■ Work order:
Beginning with the line that holds "Python 3.13.1 documentation (523, 1458)" in the data below, give again every line through the one that holds "CodeMonkey (471, 1658)", exactly as written.

■ Stored data:
Content starts
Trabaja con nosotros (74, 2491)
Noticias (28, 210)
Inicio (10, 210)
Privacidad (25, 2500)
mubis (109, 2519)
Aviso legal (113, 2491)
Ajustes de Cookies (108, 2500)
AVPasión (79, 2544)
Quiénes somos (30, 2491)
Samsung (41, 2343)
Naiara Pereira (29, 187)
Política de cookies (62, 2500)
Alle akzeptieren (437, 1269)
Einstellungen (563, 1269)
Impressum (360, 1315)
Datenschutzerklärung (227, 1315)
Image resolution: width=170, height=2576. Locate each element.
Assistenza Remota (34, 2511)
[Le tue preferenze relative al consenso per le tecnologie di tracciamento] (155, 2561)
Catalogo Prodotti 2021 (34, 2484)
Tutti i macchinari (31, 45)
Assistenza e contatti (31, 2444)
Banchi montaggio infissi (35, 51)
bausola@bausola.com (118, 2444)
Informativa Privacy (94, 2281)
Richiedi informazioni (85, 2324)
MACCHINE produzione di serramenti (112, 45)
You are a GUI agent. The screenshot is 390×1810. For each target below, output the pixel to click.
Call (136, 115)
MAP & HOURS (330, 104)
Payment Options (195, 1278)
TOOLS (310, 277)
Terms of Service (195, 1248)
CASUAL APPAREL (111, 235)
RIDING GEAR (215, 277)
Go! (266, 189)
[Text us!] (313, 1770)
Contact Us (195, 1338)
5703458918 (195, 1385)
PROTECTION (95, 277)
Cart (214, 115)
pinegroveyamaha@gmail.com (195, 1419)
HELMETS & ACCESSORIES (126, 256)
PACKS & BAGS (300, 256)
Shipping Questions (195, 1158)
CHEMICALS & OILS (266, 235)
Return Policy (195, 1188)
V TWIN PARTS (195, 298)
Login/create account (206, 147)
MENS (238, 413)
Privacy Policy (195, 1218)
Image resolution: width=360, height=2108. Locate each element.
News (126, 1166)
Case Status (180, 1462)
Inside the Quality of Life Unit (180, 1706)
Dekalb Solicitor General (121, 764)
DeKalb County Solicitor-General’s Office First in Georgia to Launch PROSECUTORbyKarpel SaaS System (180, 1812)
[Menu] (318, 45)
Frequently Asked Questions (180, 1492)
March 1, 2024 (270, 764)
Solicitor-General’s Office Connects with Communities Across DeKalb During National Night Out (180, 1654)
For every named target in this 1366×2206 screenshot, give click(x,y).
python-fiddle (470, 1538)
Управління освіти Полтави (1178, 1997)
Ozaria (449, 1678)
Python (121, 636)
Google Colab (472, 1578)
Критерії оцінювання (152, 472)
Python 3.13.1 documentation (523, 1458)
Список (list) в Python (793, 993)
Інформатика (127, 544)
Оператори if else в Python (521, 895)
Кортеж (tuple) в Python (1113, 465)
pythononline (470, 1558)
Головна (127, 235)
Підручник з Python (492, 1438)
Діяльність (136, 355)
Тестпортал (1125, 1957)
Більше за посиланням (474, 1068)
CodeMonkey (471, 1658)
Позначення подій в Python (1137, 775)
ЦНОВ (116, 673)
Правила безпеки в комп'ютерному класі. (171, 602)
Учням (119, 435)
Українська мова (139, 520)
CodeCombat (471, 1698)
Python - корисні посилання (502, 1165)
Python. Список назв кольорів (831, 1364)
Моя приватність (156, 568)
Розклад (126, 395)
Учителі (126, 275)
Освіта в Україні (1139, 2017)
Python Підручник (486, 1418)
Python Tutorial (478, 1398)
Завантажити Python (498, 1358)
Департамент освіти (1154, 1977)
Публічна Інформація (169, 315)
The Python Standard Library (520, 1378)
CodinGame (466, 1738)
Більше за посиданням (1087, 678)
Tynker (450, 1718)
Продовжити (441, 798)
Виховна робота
Content ends
■ Answer to the problem:
Python 3.13.1 documentation (523, 1458)
Список (list) в Python (793, 993)
Інформатика (127, 544)
Оператори if else в Python (521, 895)
Кортеж (tuple) в Python (1113, 465)
pythononline (470, 1558)
Головна (127, 235)
Підручник з Python (492, 1438)
Діяльність (136, 355)
Тестпортал (1125, 1957)
Більше за посиланням (474, 1068)
CodeMonkey (471, 1658)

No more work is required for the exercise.